Die Farbe des Fleisches

Die Muskeln der meisten Säugetiere haben eine ausgeprägte rote Färbung. Wie intensiv dieses Rot ist, hängt entscheidend ab vom Gehalt eines lebenswichtigen Eiweissbau­steins. Er heisst Myoglobin und ist eng ver­wandt mit dem Hämoglobin im Blut. Beide Moleküle können Sauerstoff binden, trans­portieren und am richtigen Ort zur Verfü­gung stellen. Myoglobin kommt ausschliess­lich in Muskelzellen vor. Es übernimmt dort den Sauerstoff vom Hämoglobin und macht ihn verfügbar für die Umwandlung von che­mischer Energie in Bewegung.

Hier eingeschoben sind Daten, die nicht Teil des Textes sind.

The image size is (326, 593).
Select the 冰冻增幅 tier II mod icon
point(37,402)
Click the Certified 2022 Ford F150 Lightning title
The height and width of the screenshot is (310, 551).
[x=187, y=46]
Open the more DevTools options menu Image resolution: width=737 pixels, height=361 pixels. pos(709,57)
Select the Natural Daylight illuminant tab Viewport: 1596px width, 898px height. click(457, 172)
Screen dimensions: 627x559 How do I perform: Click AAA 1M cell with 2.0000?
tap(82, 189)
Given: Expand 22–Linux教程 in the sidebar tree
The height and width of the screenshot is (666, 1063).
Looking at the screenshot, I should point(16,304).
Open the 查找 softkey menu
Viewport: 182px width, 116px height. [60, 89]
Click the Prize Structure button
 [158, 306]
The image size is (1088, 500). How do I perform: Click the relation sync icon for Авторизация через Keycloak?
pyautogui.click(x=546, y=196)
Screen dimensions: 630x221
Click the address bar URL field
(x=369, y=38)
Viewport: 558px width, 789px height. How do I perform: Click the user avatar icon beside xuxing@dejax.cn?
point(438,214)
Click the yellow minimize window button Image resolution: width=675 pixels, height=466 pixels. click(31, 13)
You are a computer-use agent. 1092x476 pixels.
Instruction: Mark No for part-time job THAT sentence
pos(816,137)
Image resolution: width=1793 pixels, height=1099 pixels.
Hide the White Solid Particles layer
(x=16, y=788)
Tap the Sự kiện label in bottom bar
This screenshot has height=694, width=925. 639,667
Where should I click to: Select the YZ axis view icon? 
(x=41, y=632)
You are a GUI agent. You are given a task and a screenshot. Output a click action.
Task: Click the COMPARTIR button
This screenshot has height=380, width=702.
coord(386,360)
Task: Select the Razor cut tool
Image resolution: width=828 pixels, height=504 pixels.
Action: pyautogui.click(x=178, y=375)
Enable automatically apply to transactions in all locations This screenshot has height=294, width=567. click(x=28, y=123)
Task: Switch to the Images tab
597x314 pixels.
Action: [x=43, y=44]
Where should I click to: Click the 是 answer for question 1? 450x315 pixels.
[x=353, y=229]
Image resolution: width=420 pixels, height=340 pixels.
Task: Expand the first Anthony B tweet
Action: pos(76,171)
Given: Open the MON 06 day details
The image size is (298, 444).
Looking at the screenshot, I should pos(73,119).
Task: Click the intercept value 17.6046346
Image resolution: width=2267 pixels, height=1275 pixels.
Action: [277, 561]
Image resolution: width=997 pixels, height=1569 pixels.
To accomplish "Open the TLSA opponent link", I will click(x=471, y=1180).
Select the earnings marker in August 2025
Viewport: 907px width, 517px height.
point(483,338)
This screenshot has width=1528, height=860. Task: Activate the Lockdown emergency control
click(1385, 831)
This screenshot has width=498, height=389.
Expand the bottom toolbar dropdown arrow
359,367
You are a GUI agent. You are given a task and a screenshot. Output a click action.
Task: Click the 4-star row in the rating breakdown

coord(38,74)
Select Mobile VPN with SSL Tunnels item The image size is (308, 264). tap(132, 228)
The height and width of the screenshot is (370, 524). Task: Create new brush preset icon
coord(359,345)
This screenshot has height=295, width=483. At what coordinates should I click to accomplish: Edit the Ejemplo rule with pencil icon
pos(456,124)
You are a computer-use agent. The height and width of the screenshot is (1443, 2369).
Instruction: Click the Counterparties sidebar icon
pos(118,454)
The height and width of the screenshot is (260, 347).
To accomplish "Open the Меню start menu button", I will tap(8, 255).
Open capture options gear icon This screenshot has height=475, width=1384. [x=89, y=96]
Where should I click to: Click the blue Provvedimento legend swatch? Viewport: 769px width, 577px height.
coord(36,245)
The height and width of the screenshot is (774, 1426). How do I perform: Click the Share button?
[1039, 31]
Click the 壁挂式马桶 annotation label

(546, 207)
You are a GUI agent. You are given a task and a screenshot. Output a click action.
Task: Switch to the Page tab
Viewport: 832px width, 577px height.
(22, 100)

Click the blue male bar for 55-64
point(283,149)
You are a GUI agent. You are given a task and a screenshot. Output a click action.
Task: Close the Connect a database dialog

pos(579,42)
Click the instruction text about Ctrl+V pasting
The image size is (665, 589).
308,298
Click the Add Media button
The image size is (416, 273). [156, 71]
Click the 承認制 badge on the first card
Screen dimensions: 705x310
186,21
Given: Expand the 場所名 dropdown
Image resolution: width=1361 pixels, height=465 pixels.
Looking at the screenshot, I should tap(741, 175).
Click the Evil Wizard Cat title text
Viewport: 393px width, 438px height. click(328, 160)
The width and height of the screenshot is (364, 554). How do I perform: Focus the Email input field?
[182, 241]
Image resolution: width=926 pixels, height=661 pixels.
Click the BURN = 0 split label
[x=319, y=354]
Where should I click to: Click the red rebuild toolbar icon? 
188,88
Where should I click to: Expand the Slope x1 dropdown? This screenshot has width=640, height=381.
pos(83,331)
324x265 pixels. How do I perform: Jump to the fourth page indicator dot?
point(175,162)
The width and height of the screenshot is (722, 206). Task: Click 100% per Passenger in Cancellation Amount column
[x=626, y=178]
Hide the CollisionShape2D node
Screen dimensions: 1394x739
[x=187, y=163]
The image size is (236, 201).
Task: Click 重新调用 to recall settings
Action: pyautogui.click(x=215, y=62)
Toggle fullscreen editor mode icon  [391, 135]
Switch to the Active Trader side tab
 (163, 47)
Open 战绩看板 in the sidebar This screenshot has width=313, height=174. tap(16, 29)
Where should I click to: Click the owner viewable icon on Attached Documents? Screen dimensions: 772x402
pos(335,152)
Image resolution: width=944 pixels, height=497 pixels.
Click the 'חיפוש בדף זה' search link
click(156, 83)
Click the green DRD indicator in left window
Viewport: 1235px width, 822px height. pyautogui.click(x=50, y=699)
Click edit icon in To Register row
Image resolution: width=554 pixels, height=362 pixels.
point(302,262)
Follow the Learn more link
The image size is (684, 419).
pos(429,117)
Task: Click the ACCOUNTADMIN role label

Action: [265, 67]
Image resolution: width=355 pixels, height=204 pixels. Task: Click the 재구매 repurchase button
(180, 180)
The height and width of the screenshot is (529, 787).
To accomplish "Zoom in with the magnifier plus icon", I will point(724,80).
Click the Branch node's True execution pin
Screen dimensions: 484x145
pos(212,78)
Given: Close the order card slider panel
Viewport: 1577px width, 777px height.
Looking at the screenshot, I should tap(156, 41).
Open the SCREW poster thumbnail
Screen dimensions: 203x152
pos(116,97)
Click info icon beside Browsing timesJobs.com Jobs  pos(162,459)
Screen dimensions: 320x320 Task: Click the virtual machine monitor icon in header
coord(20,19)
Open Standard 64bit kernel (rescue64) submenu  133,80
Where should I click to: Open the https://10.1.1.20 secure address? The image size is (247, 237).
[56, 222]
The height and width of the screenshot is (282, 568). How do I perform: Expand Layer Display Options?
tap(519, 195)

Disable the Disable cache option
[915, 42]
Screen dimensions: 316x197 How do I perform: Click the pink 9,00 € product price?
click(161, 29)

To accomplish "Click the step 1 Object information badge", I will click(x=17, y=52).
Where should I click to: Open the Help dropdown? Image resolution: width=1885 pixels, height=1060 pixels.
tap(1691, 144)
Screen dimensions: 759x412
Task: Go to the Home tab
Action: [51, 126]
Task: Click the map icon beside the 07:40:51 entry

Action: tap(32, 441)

Die unterschiedlichen Rottöne

Die Andockstelle für das Sauerstoffatom ist ein Eisenatom. Dieses Eisen ist der Grund, weshalb Blut und Muskeln rot sind. Der Myoglobin-Gehalt ist höher und das Gewe­be umso röter, je intensiver der Muskel ge­braucht wird. Tiere, die sich viel und schnell bewegen, haben tiefrotes Fleisch, z.B. Wild oder Weiderinder. Bei Jungtieren und weni­ger aktiven Arten ist es entsprechend heller. Einen Einfluss auf den Eisengehalt hat auch die Ernährung. Deshalb fütterte man Mast­kälber früher bewusst eisenarm, damit ihr Fleisch möglichst hell blieb. Das ist in der Schweiz seit 2013 verboten.

Helle Zutaten

Der noblen Blässe der St. Galler Bratwurst hat das nicht geschadet, denn auch das Fleisch gesunder Kälber ist so hell, dass es die gewünschte Brätfarbe nicht beeinträchtigt. Für eine St. Galler Kalbsbratwurst IGP müs­sen mindestens 50 Prozent des verarbeiteten Muskelfleischs vom Kalb stammen. Viel mehr bringt aus kulinarischer Sicht übrigens keinen Vorteil, denn für ein aromatisches und geschmeidiges Brät braucht es unbe­dingt Schweinefleisch und Speck. Diese Zu­taten sind weiss oder höchstens rosarot

Die Art der Verarbeitung

Myoglobin ist ein Eiweiss und verändert sich, wenn es erhitzt wird. Dieser Vorgang ist uns allen vertraut. Ein blutrotes Steak wird grau­braun, sobald seine Temperatur etwa 70 Grad erreicht.

Salz & Haltbarkeit

Dass sich Fleisch mit Salz haltbarer machen lässt, entdeckten unsere Vorfahren schon vor Jahrtausenden. Wenn gewisse Bedingungen stimmten, behielt es dabei sogar seine rote Farbe. Der Grund dafür sind Bakterien, die aus Stickstoffverbindungen Nitrit herstellen. Im 19. Jahrhundert löste man das Rätsel. Das Nitrit wandelt das Myoglobin in eine stabile Form um, die ebenfalls rot ist.

Der Brühprozess

Aus diesem Verständnis der natürlichen Pro­zesse entstand das Nitritpökelsalz, dank dem Fleisch nicht nur haltbarer wird, sondern sei­ne rote Farbe auch während des Garens be­hält. Die appetitliche «fleischige» Farbe vieler Würste beruht auf diesem Effekt. Im Fach­jargon der Fleichfachleute nennt man das Umrötung.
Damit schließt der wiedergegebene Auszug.